Articulatory synthesis

This page describes my contributions to articulatory synthesis of human speech. You can download Matlab scripts here. More details are available in publications [1-4]. Articulatory synthesis consists in numerically simulating the articulatory and aeroacoustic phenomana involved in speech production. A complete articulatory synthesizer requires fine modelings of the speech production at several levels, as shown in Fig. 1

ArtSynthSchema

Fig1. - Diagram representing the different modeling levels required for a complete articulatory synthesizer


- The temporal evolution of the vocal tract geometry is driven via an articulatory model. It defines the position and deformations of the articulators (lips, tongue, larynx, velum...) using a small amount of parameters.
- The voice source is generated via a glottis model, which should be designed so that it reproduces the self-oscillating movements of the vocal folds, as well as their abduction and adduction movements.
- A synthesizer, which is a solver of the equations driving the acoustic propagation of the phonatory source through the vocal tract, generates the acoustic output, namely the synthesized speech signal.
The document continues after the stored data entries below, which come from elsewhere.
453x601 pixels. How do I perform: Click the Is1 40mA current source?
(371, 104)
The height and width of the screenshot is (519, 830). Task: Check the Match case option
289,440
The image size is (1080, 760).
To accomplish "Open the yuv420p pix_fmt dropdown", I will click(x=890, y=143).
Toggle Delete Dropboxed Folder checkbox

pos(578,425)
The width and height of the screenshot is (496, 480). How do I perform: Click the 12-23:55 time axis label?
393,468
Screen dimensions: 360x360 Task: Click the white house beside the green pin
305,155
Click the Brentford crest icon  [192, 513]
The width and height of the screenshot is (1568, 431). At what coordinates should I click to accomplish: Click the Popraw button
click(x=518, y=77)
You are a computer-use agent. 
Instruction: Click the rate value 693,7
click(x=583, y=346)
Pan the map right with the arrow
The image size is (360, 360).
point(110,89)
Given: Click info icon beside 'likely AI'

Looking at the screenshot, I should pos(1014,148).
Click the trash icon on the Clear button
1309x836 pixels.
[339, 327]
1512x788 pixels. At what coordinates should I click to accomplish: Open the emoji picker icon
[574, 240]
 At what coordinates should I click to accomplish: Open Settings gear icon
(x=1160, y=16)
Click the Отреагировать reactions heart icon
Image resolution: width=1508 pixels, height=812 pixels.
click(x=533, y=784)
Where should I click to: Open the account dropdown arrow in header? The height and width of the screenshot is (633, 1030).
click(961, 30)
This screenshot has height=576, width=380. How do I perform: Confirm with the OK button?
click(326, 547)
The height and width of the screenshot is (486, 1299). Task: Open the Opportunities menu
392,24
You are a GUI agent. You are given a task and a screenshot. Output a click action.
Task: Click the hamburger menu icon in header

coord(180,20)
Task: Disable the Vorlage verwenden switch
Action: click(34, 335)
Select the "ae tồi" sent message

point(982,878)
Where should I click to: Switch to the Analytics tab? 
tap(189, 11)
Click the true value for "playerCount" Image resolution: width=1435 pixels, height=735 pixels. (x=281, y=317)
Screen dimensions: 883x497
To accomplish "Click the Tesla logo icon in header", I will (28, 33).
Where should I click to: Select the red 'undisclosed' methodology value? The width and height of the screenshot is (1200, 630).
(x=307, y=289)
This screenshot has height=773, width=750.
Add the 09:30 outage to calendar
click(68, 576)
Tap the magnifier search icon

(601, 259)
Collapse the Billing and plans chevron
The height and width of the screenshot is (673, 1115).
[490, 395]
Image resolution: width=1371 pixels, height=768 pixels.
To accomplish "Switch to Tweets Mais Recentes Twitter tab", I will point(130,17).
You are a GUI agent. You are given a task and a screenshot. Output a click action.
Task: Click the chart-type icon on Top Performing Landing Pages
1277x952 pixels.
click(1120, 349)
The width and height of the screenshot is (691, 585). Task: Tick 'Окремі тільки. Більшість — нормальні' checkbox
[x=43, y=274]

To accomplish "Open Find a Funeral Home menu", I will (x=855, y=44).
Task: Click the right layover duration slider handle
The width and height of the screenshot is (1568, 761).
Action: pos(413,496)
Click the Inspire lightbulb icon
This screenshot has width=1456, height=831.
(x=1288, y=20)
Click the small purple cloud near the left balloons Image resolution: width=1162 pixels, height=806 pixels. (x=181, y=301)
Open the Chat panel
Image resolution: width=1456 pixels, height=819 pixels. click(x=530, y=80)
Acoustic propagation inside the vocal tract seen as a waveguide network

The acoustic propagation is computed thanks to the Transmission Line Circuit Analog model (TLCA), proposed by Maeda [5]. This paradigm uses a spatially sampled vocal tract: the latter is seen as a 1-D waveguide with variable section, made up by elementary cylindrical tubes, or tubelets, having dimensions that approximate the the vocal tract geometry. Then, it is based on the electric-acoustic analogy: tubelets are modeled as lumped circuit elements, as shown in Fig. 2. The choice of TLCA models is motivated by the fact that, unlike its main concurrent paradigm, the Reflection Type Line Analog model (RTLA) [6], it can easily deal with time-varying shapes of the vocal tract. Hence an adequat use with realistical anatomic data of the vocal tract.
ArtSynthSchema

Fig2. - Electric-acoustic analogy: representation of a elementary lumped circuit element.

Such an analogy enables the acoustic equations to be written into a matrix form $\mathbf{f}=\mathbf{Zu}$, where $\mathbf{f}$ is a vector containing the pressure forces inside each tubelet, $\mathbf{Z}$ is a tridiagonal square matrix containing the impedance and acoustic loss terms associated with each tubelet, and $\mathbf{u}$ is the solution vector containing the volume velocities inside the tubelets. At each simulation step, the linear system of equations is solved from the knowledge of $\mathbf{f}$ and $\mathbf{Z}$, defined by the area and the length of the different tubelets.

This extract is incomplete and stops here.